We present a theoretical and empirical investigation of the statistical behaviour of the words in a text produced by human language. To this aim, we analyse the word distribution of various texts of Italian language selected from a specific literary corpus. We firstly generalise a theoretical framework elaborated by ourselves to identify `quantum mechanical statistics' in large-size texts. Then, we show that, in all analysed texts, words distribute according to `Bose-Einstein statistics' and show significant deviations from `Maxwell-Boltzmann statistics'. Next, we introduce an effect of `word randomization' which instead indicates that the difference between the two statistical models is not as pronounced as in the original cases.

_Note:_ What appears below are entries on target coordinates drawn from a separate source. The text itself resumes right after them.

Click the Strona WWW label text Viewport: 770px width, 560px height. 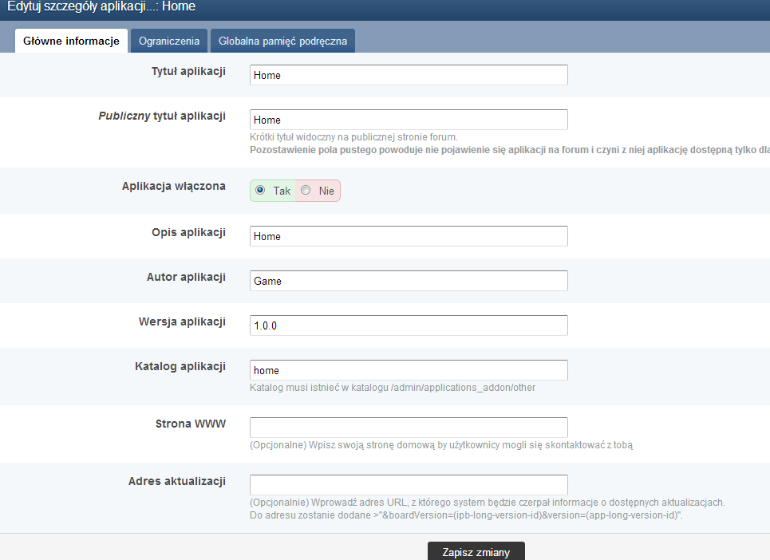pyautogui.click(x=190, y=424)
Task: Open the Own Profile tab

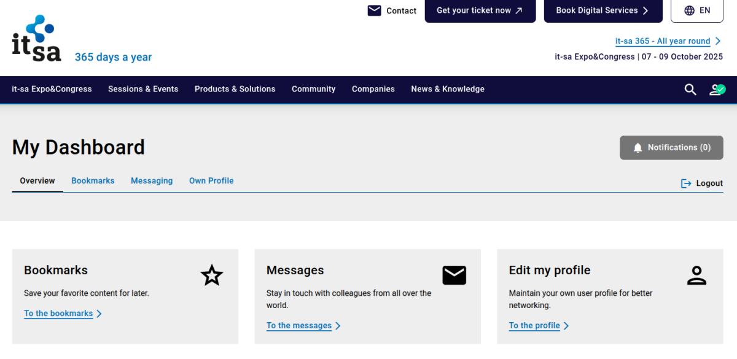Action: [x=211, y=180]
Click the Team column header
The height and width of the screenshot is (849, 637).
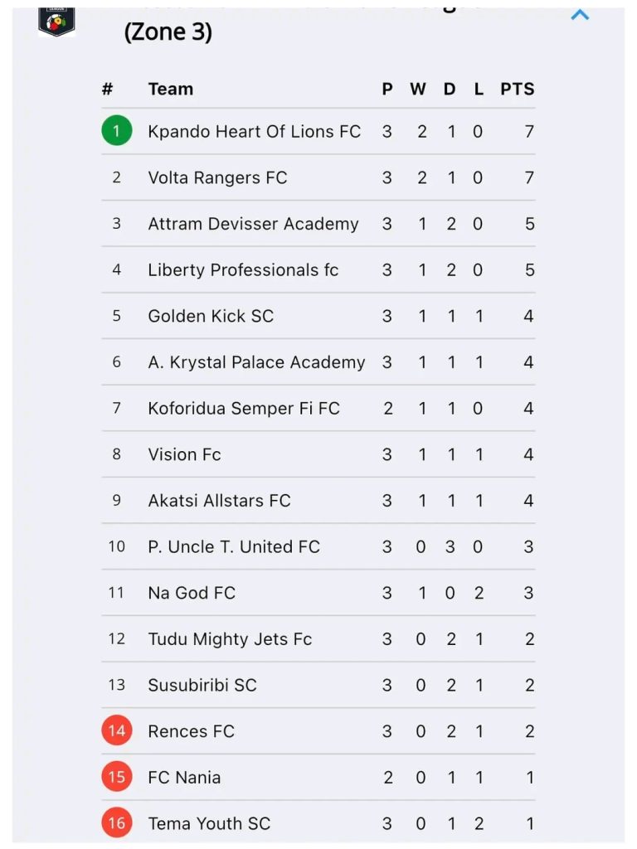point(171,89)
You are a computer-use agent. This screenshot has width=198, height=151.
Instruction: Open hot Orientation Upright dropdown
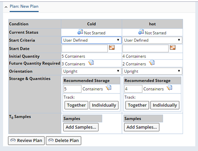[x=152, y=71]
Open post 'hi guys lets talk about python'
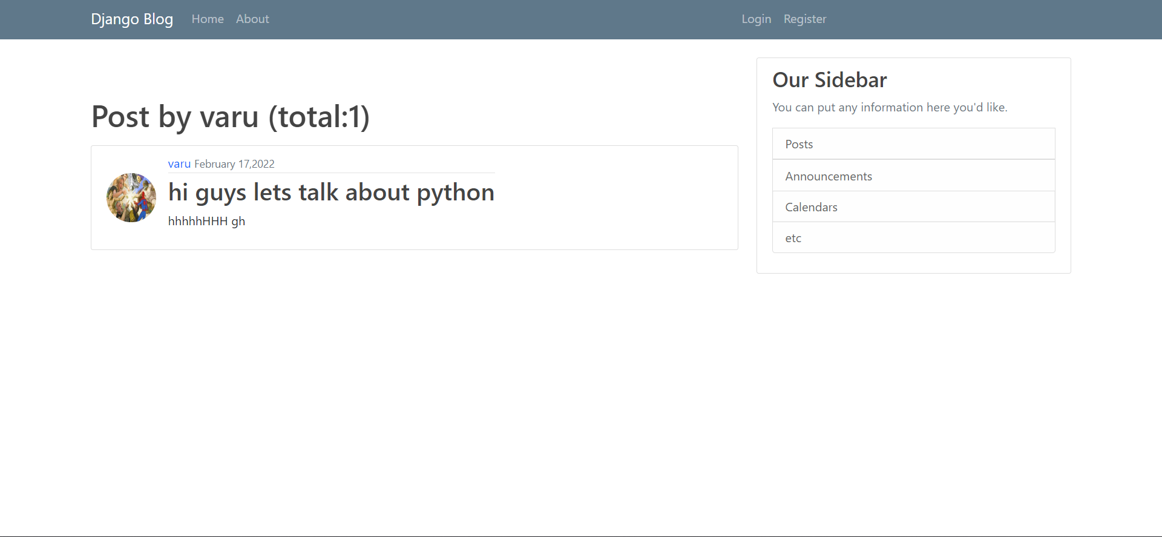1162x537 pixels. click(x=331, y=193)
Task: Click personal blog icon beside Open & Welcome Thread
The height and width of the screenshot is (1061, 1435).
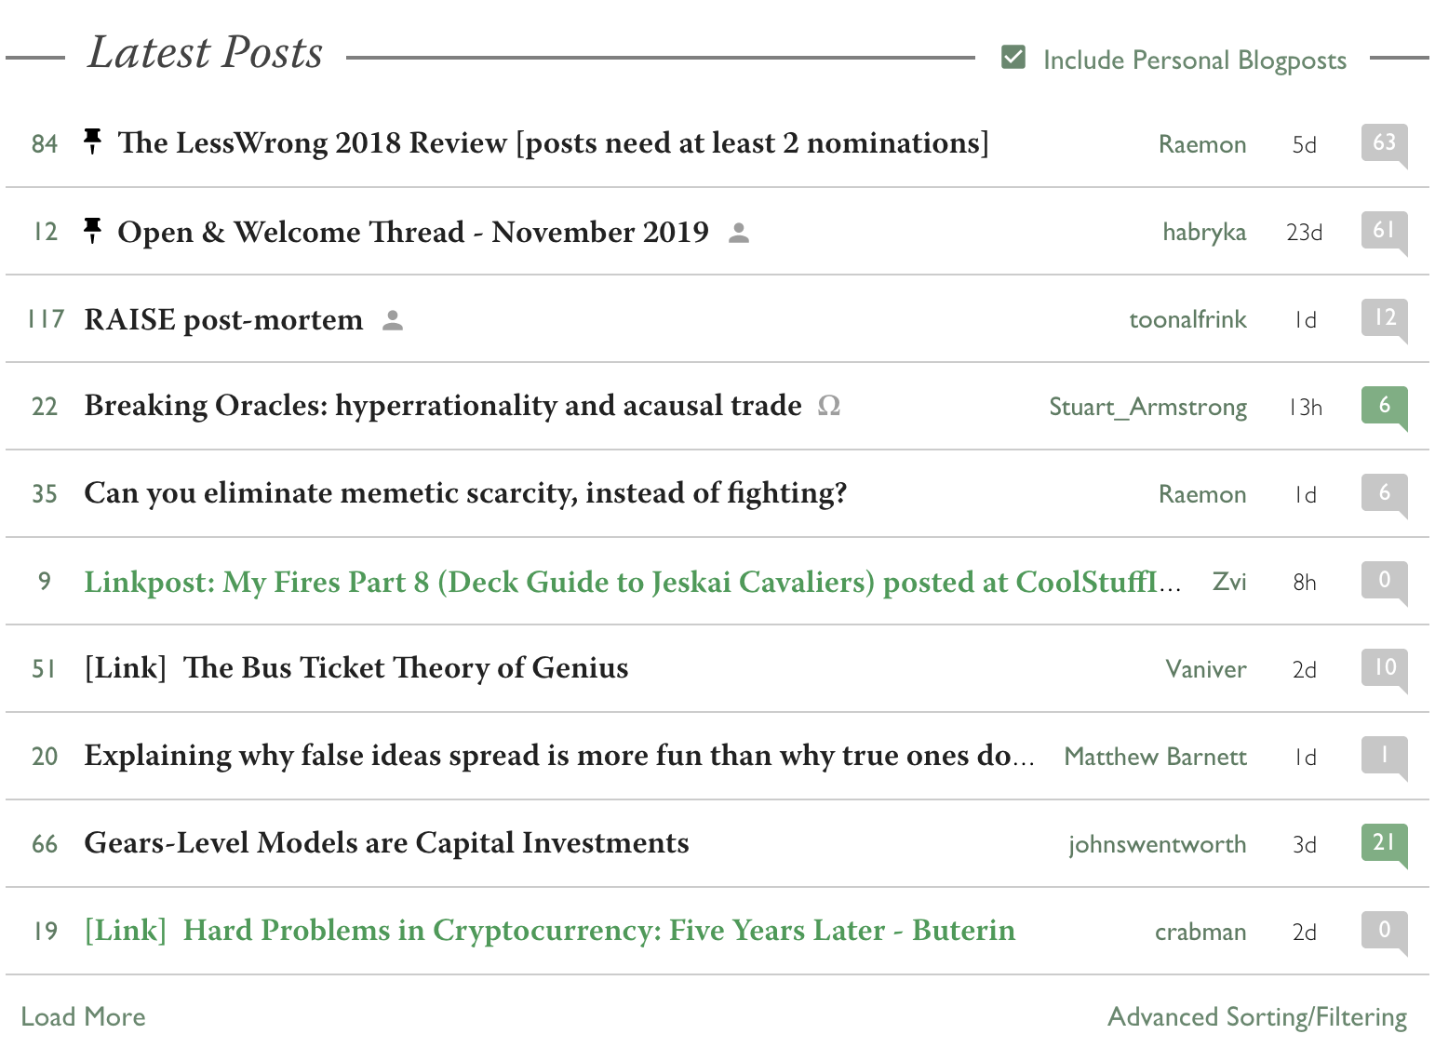Action: click(x=739, y=233)
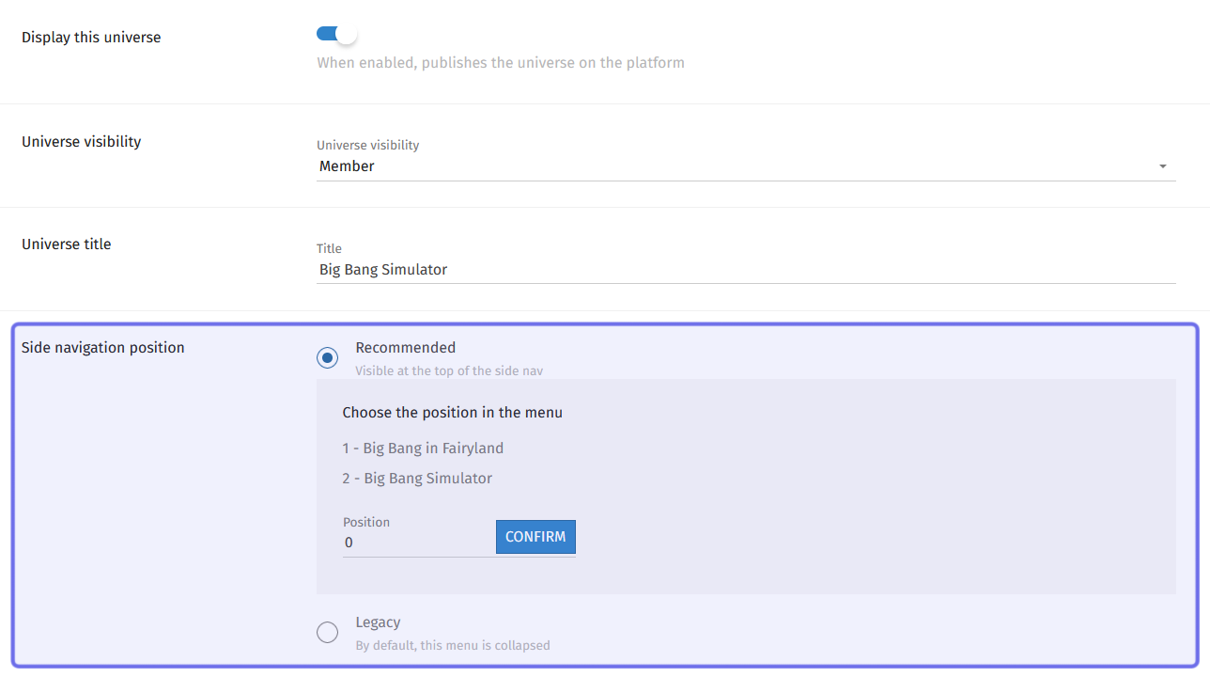This screenshot has height=677, width=1210.
Task: Click the Recommended option label
Action: 405,348
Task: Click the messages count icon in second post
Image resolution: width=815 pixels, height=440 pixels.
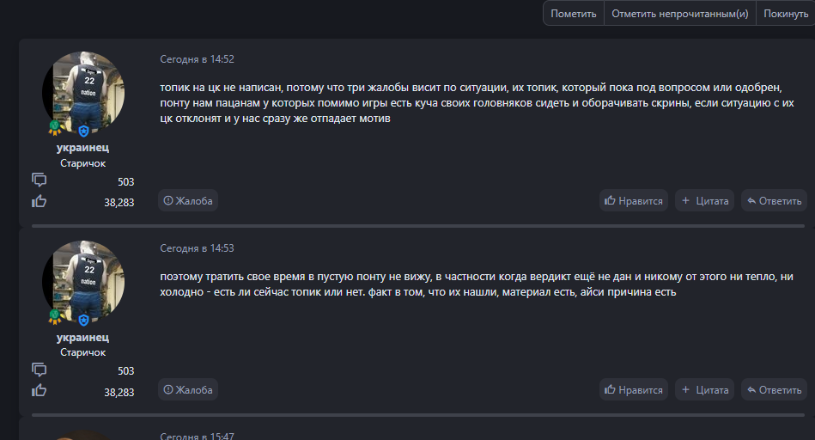Action: (x=39, y=370)
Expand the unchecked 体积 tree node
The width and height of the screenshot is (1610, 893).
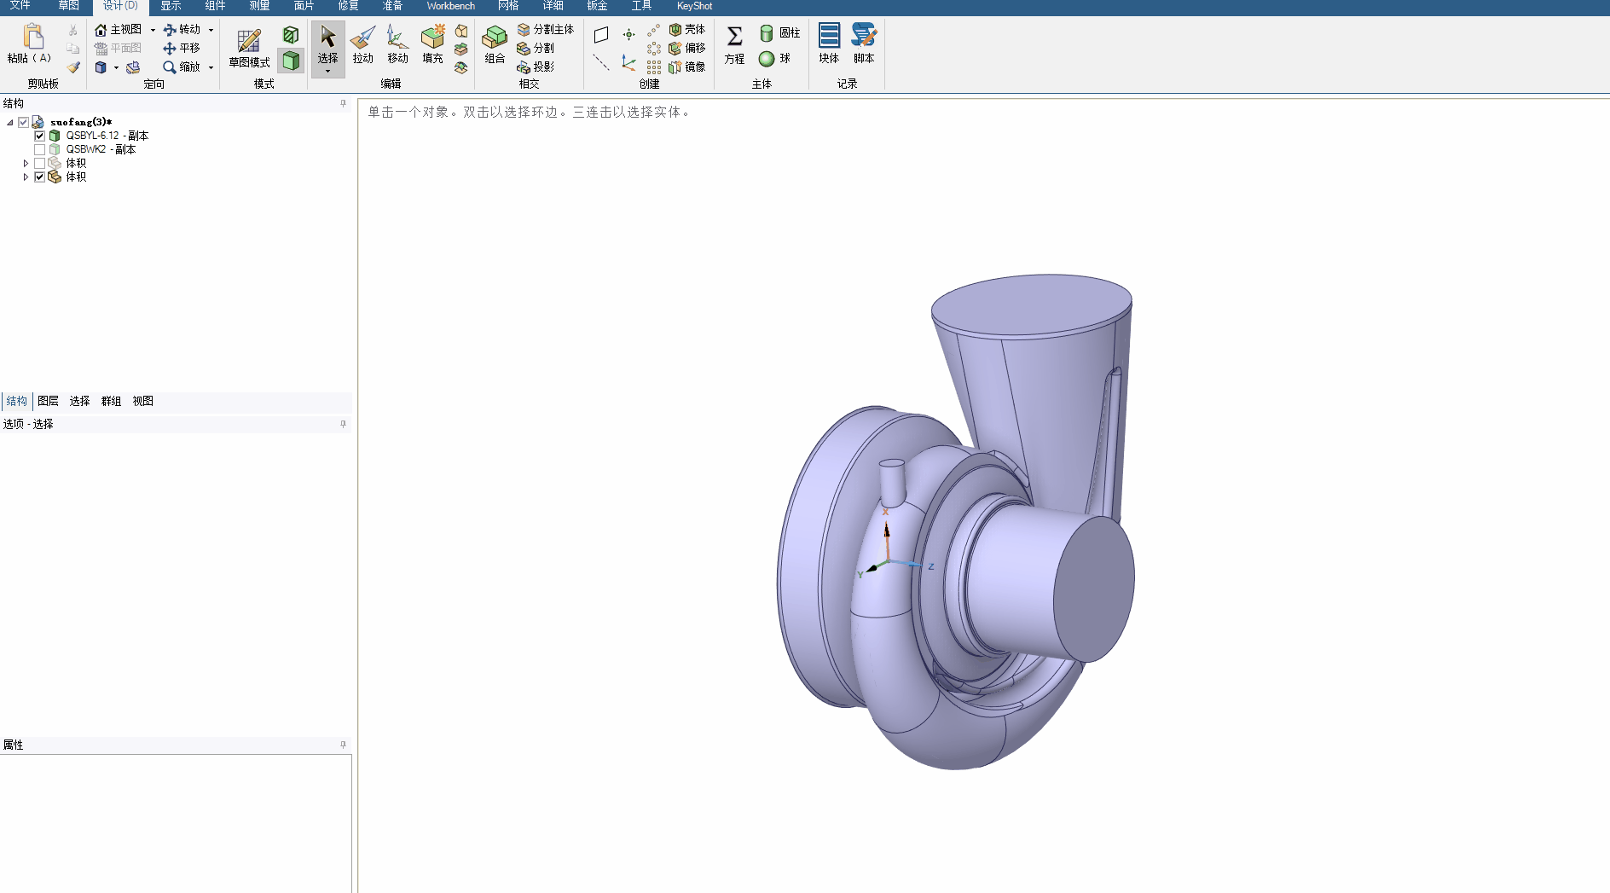pyautogui.click(x=26, y=163)
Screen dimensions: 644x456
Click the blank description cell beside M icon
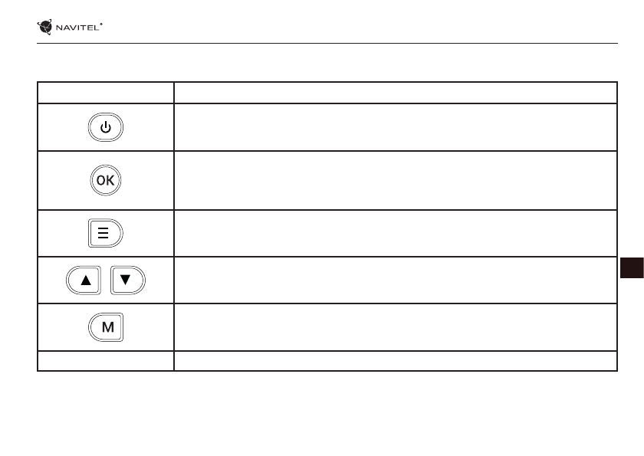point(396,327)
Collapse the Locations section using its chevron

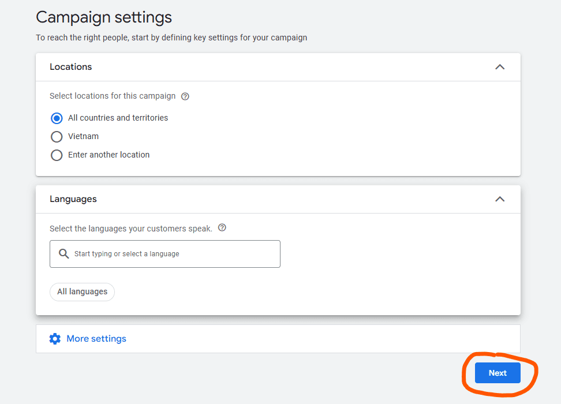tap(500, 67)
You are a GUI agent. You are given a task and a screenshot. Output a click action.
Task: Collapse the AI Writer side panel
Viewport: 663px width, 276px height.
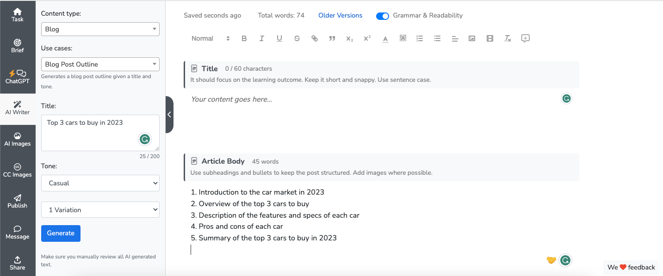tap(169, 115)
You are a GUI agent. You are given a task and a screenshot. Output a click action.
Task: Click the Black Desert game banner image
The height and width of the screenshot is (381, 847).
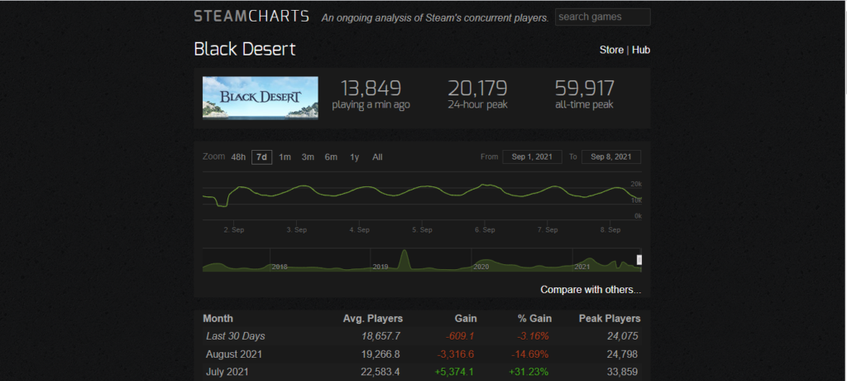[x=261, y=98]
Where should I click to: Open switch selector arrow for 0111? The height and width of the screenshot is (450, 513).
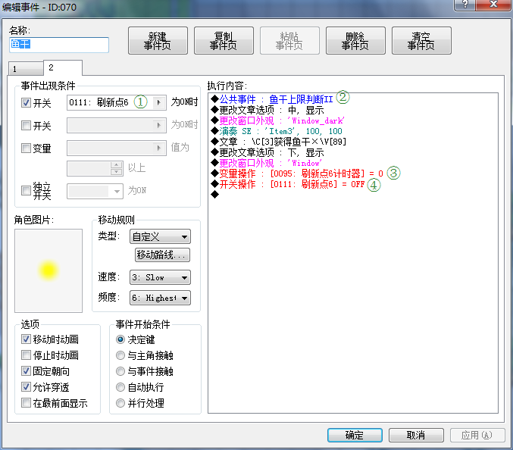(159, 102)
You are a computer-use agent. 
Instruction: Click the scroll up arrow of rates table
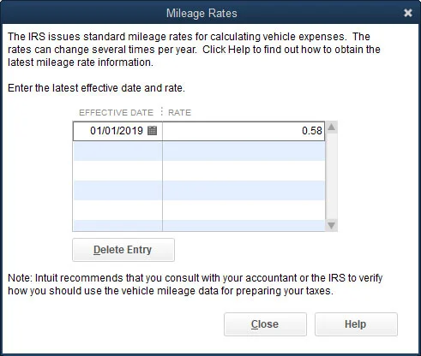point(332,127)
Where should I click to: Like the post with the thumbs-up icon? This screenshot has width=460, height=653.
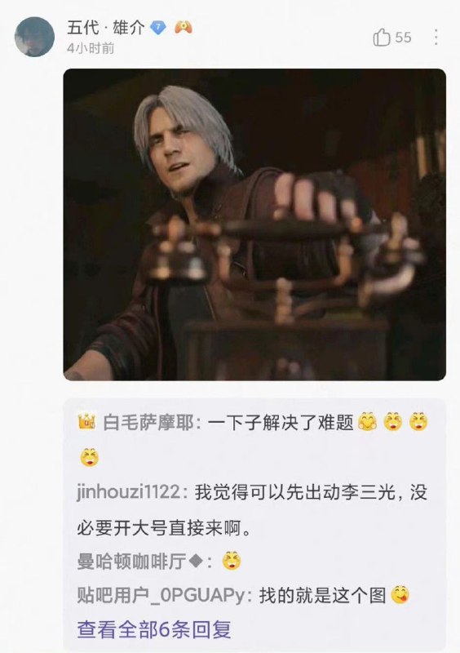tap(382, 37)
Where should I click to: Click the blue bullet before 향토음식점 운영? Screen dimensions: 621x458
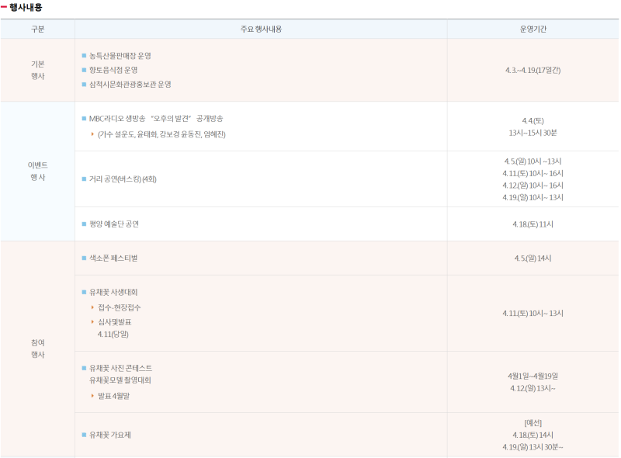tap(84, 70)
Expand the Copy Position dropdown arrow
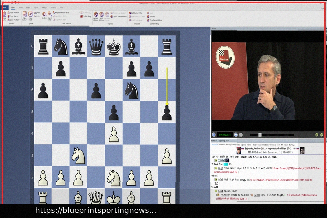 [x=20, y=20]
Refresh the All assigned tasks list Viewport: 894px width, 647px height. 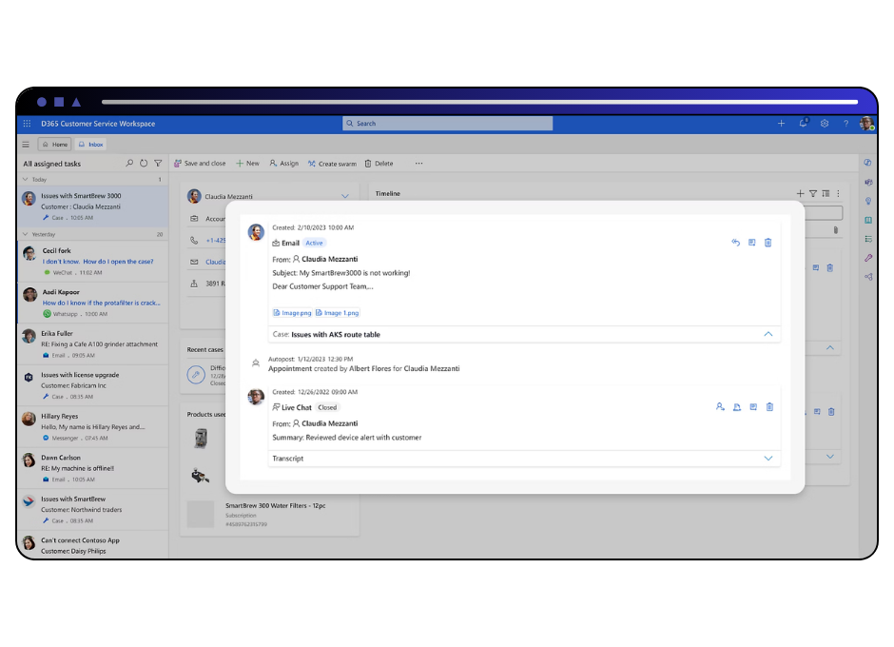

These results confirm the empirical patterns obtained in texts of English language and strongly indicate that identical words tend to `clump together' as a consequence of their meaning, which can be explained as an effect of `quantum entanglement' produced through a phenomenon of `contextual updating'. More, word randomization can be seen as the linguistic-conceptual equivalent of an increase of temperature which destroys `coherence' and makes classical statistics prevail over quantum statistics. Some insights into the origin of quantum statistics in physics are finally provided.